Resource Efficiency: By limiting the number of worker tasks, the server avoids the overhead of thousands of concurrent tasks under heavy load.
Predictable Performance: The thread-pool model provides more consistent latency and throughput.
Fault Tolerance: The monitor ensures that if a worker fails, it is quickly replaced, maintaining system stability.
Scalability: The number of worker tasks can be tuned according to system capabilities and expected load.

Conclusion

This design pattern—dedicating a task per connection, centralizing request processing, and using a fixed-size worker pool—strikes a balance between concurrency and resource control. It’s a practical approach for building scalable, robust, and efficient async servers in Rust with Tokio.

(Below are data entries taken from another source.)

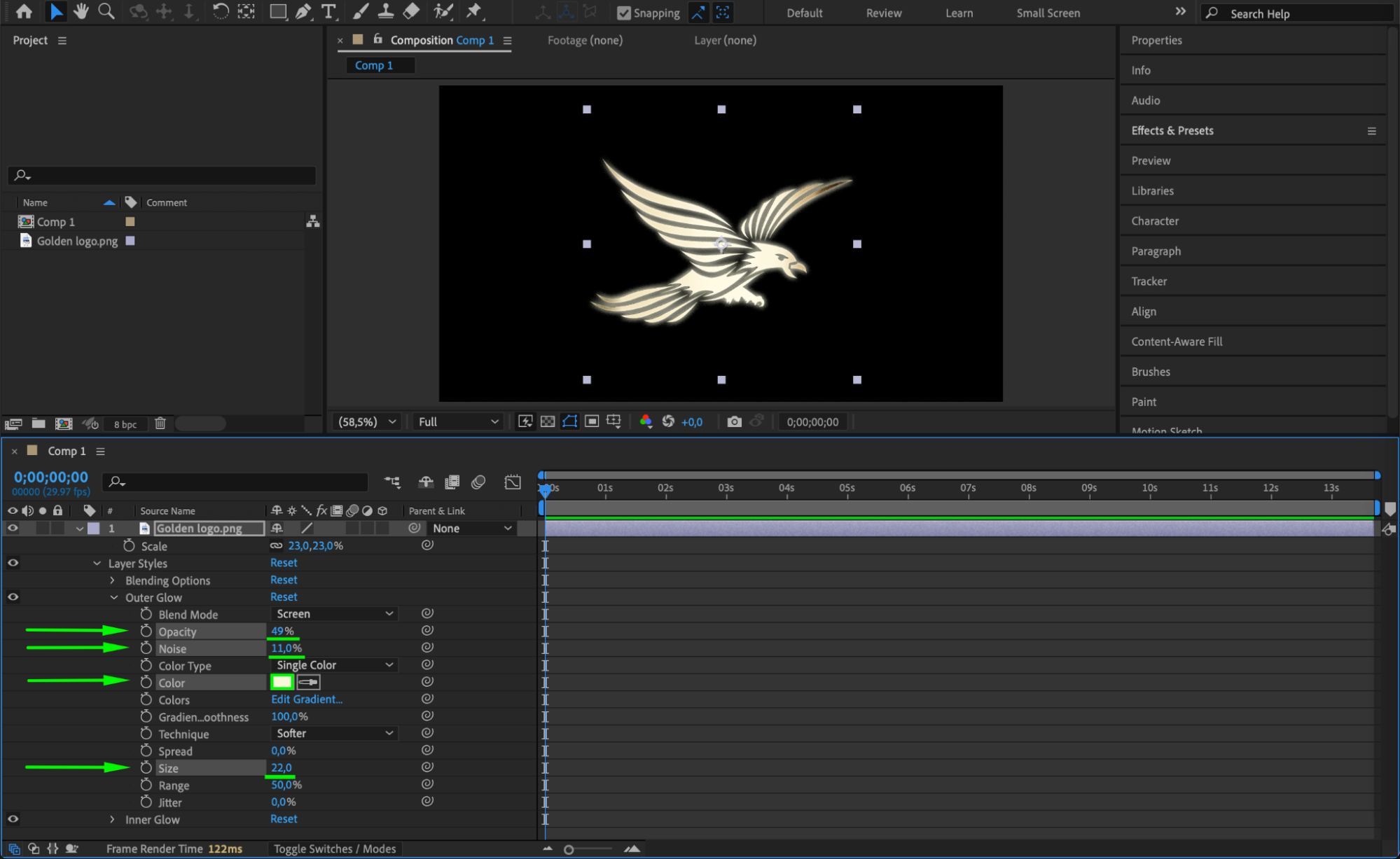
Task: Click Edit Gradient link
Action: pyautogui.click(x=307, y=699)
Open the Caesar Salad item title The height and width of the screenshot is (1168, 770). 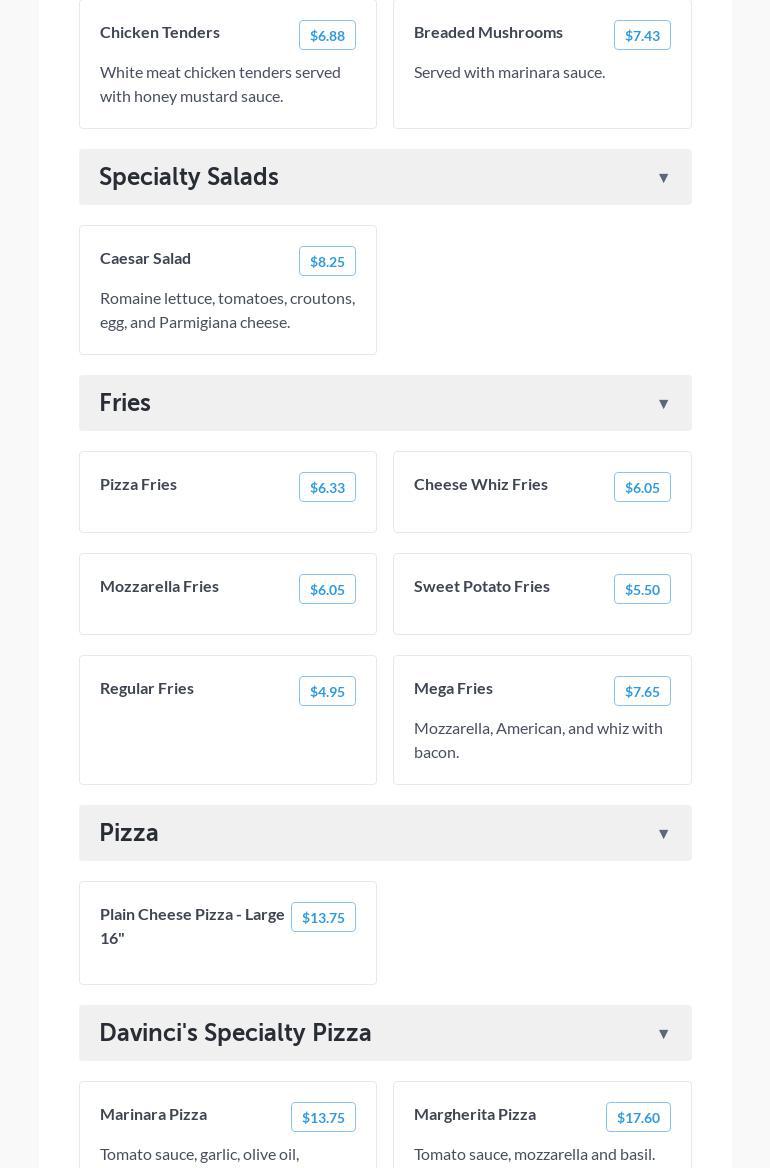pyautogui.click(x=145, y=258)
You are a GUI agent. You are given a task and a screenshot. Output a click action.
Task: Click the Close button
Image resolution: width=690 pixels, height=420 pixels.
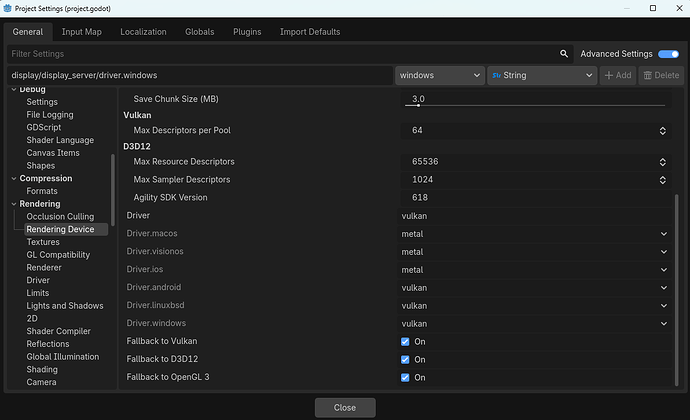point(345,407)
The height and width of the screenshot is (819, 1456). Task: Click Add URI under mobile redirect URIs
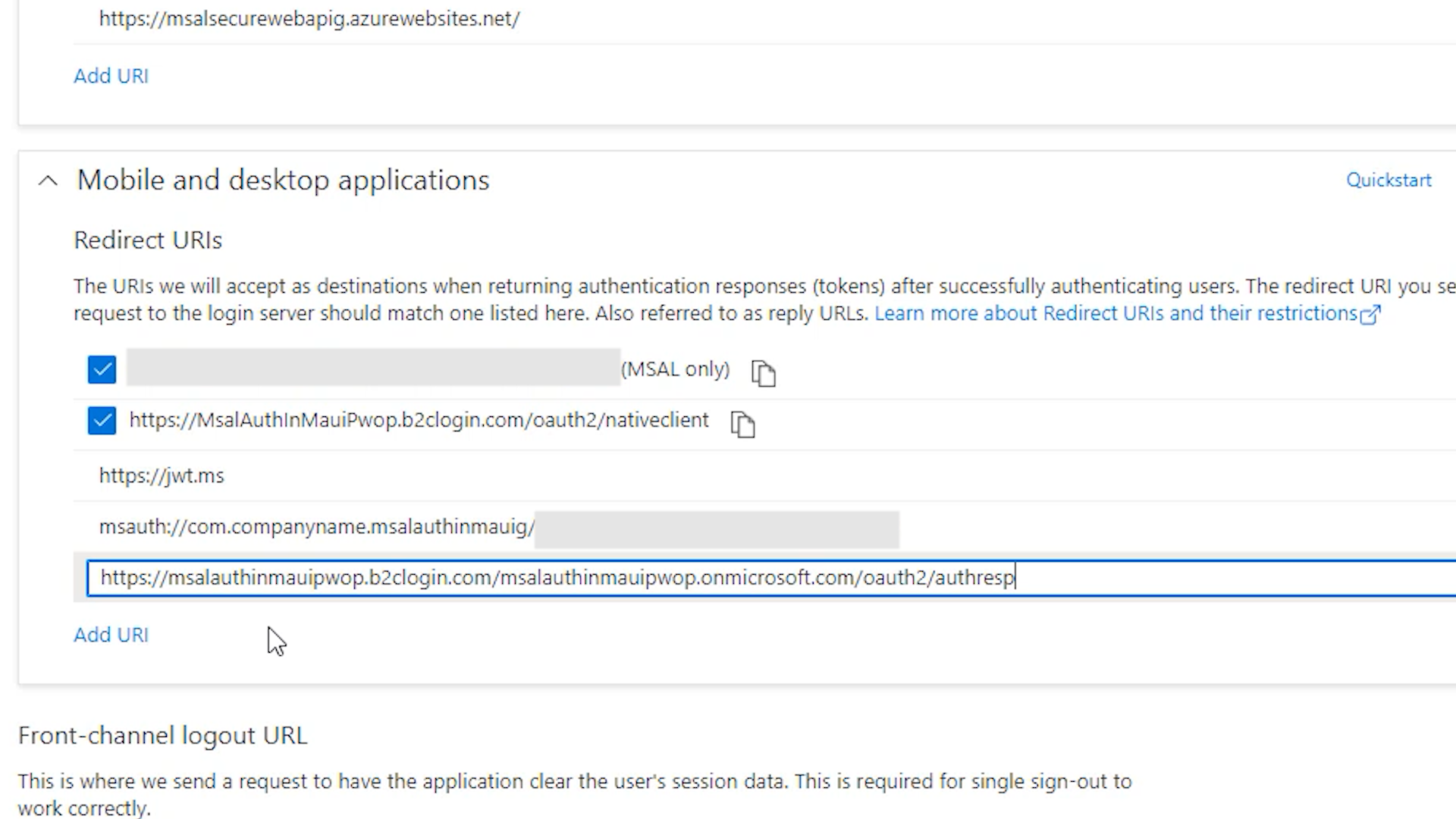[x=111, y=635]
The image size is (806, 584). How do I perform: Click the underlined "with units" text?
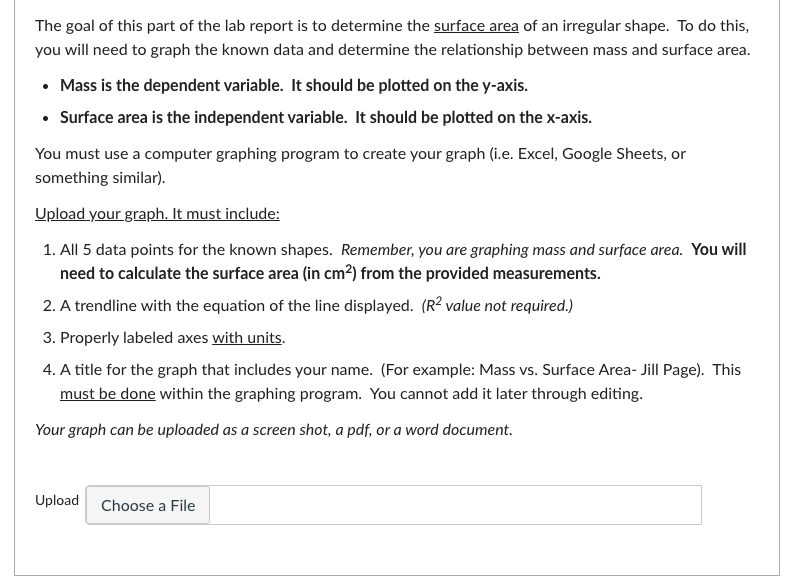pos(246,337)
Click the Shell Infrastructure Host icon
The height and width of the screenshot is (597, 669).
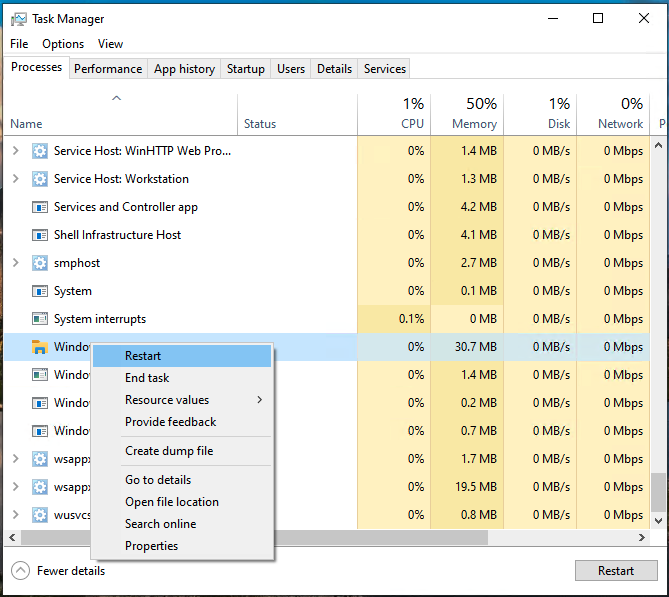pos(40,235)
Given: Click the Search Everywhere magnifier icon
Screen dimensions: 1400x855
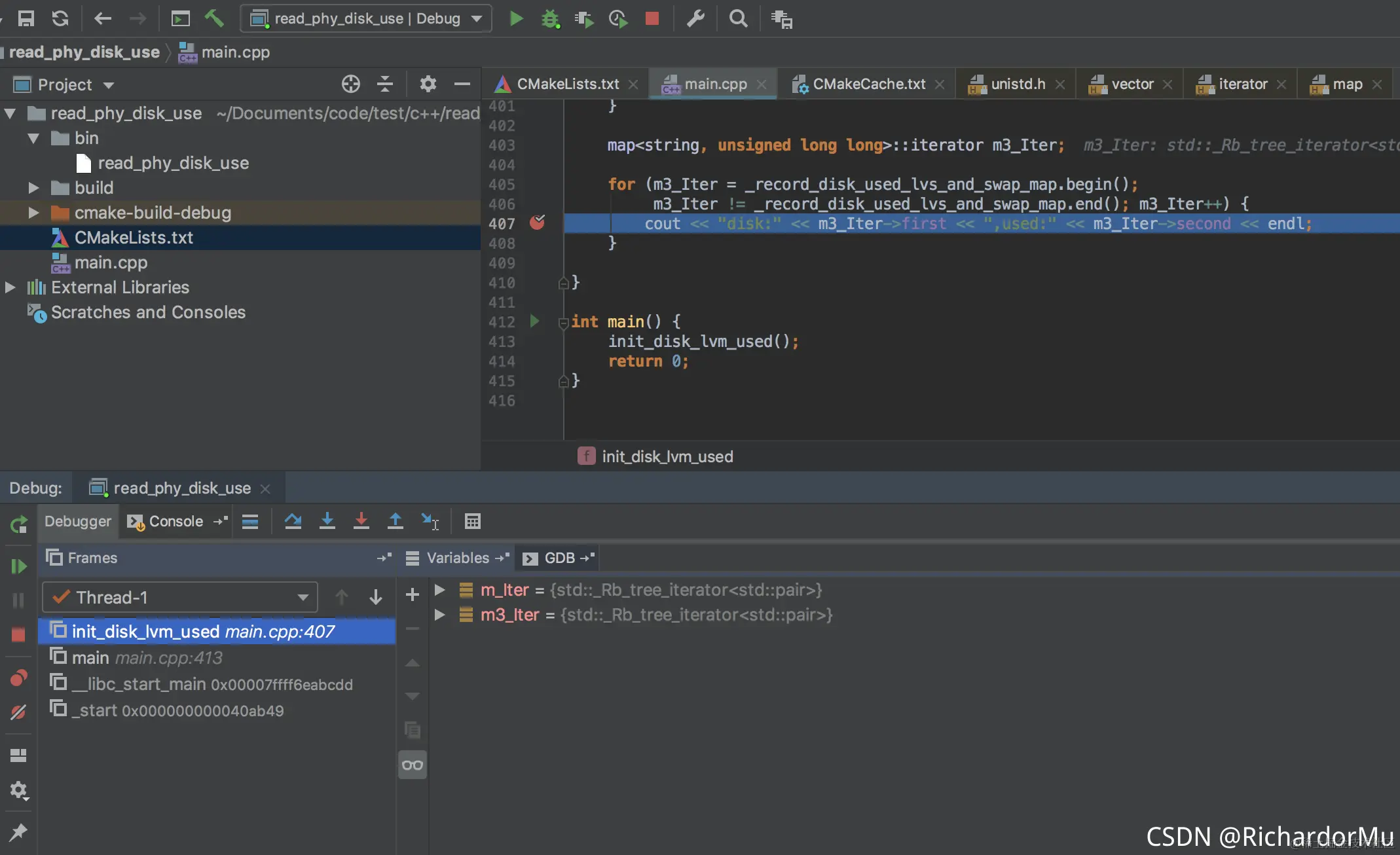Looking at the screenshot, I should pos(738,18).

Such requirements frequently arise across various scenarios. To address this, I developed a utility class that facilitates implementing such designs with ease. For detailed reference, please consult the multiple_channel_worker_pool and single_channel_worker_pool modules within the Utils package of StoneMQ.

3. Design Experience: Favoring Lock-Free Architectures and Minimizing Use of Tokio Async Locks

When architecting high-performance async systems in Rust, I strongly prefer designs that avoid locks—especially asynchronous locks—whenever possible. This principle is rooted in both performance considerations and code safety.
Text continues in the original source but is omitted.